• [Pedido escrito 1] Diga se cada afirmação abaixo está de acordo com a entrevista com o presidente da Nestlé. Responda sim ou não e cite as palavras exatas da entrevista que decidem. (a) A Nestlé tem 28 fábricas. (b) Ao saber do racionamento, Zurita ligou para o ministro da Fazenda. (c) A Nestlé comprou 20 mil hectares de floresta.
• [Pedido escrito 2] Segundo a entrevista com o presidente da Nestlé, qual será a solução da empresa se faltar gás?
• [Pedido escrito 3] Continue a entrevista com o presidente da Nestlé a partir da última frase dela.

• [Trecho do documento]
12 novembro 2007

NESTLÉ MONTA PLANO B PARA ENFRENTAR RISCO DE FALTA DE GÁS

Folha de S. Paulo

Empresa quer evitar o que ocorreu em 2001, com o apagão elétrico; se faltar gás, solução será voltar a utilizar óleo

Assim que recebeu a notícia, na noite de terça-feira, de que a Petrobras passaria a racionar gás, Ivan Zurita, presidente da Nestlé, tomou duas medidas: ligou para o ministro do Desenvolvimento, Miguel Jorge, e convocou um comitê de crise. Com o governo, Zurita queria saber quais as reais ameaças de um novo apagão energético. Com sua equipe técnica, a intenção era montar um plano B em caso de contingência. "Fiquei preocupado porque temos projetos e investimentos previstos que estão ligados ao "mix" de energia, que, de uma hora para outra, passa a não valer mais. Garantir energia é obrigação do governo." Segundo Zurita, falta planejamento ao governo, do mesmo modo que faltou fiscalização no caso do leite adulterado e agressividade comercial na assinatura de acordos bilaterais, que dêem ao Brasil mais acesso a mercados internacionais. A Nestlé, maior empresa de alimentos no país, fatura R$ 12,4 bilhões e tem 16 mil funcionários em 28 fábricas. (GUILHERME BARROS e CRISTIANE BARBIERI)

FOLHA - A Nestlé pretende dobrar de tamanho em cinco anos. A crise energética vai atrapalhar?
IVAN ZURITA -
Não é a energia que preocupa, mas o atraso diante da realidade que vivemos. O PAC [Programa de Aceleração do Crescimento] é uma iniciativa de recuperação de terreno perdido. O plano vai nos atualizar, mas, se demorar muito, quando o PAC acontecer vamos estar precisando de outro PAC. O governo prima pela falta de planejamento. Toda companhia deste país que não se atualizou buscando eficiência, de 1964 para cá, quebrou. O governo é o mesmo de 1964, só que grande, e quem paga essa diferença somos nós. Só que não dá mais! O nível da carga tributária exerce uma barreira contra o desenvolvimento do país.

FOLHA - Mas o sr. não ficou preocupado com o anúncio do racionamento de gás?
ZURITA -
Sim, claro. Temos projetos e investimentos previstos que estão ligados ao "mix" de energia. De repente, esse "mix" não vale mais, e o que é pior: não é a primeira vez. Passamos apertado durante a crise do petróleo, quando o governo restringiu o consumo de óleo da indústria. Compramos 20 mil hectares de floresta para usar o cavaco na geração de energia.

• [Dados brutos]
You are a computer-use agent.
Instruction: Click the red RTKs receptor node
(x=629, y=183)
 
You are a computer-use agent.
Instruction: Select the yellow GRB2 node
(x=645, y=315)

• [Resposta 1]
(a) Sim: "tem 16 mil funcionários em 28 fábricas".
(b) Não: "ligou para o ministro do Desenvolvimento, Miguel Jorge".
(c) Sim: "Compramos 20 mil hectares de floresta para usar o cavaco na geração de energia."

• [Resposta 2] Voltar a utilizar óleo.

• [Resposta 3]
Substituímos todas as caldeiras e o preço do petróleo caiu. Voltamos para óleo. Com o gasoduto [ligando Brasil e Bolívia], fomos incentivados a mudar a geração para gás. Investimos R$ 7 milhões, mas, se amanhã não tiver gás, vamos ter de voltar para o óleo. Aprendemos a ter um "mix" energético, mas o governo não melhorou seu planejamento. Energia é o mínimo que tem de ter num país que requer investimentos. É um problema que o governo tem de resolver, bem como o problema de infra-estrutura, para que possamos "comprar" o investimento no Brasil. Se não há estradas, se não há portos, se não há aeroportos, o que se quer como país?

FOLHA - Já houve alguma mudança na Nestlé por conta da crise?
ZURITA -
Liguei para o [ministro do Desenvolvimento] Miguel Jorge e combinamos uma reunião quando eu for a Brasília. O governo está preocupado e o ministério está conformando um plano. Também montamos um comitê de crise e já temos alternativas. Estamos acompanhando as informações, mas já autorizei um plano B em caso de racionamento, para converter o gás em óleo. No caso do leite foi a mesma coisa.

FOLHA - Vocês também montaram um comitê de crise?
ZURITA -
Sim, porque com essas coisas não se pode dormir no ponto. No apagão de 2001, montamos uma operação de guerra. Tivemos de ir a Brasília para conseguir permissão para alugar geradores do Chile. Colocamos em carretas que iam de fábrica em fábrica. Tivemos de alterar turnos. Com essas situações não dá para perder tempo.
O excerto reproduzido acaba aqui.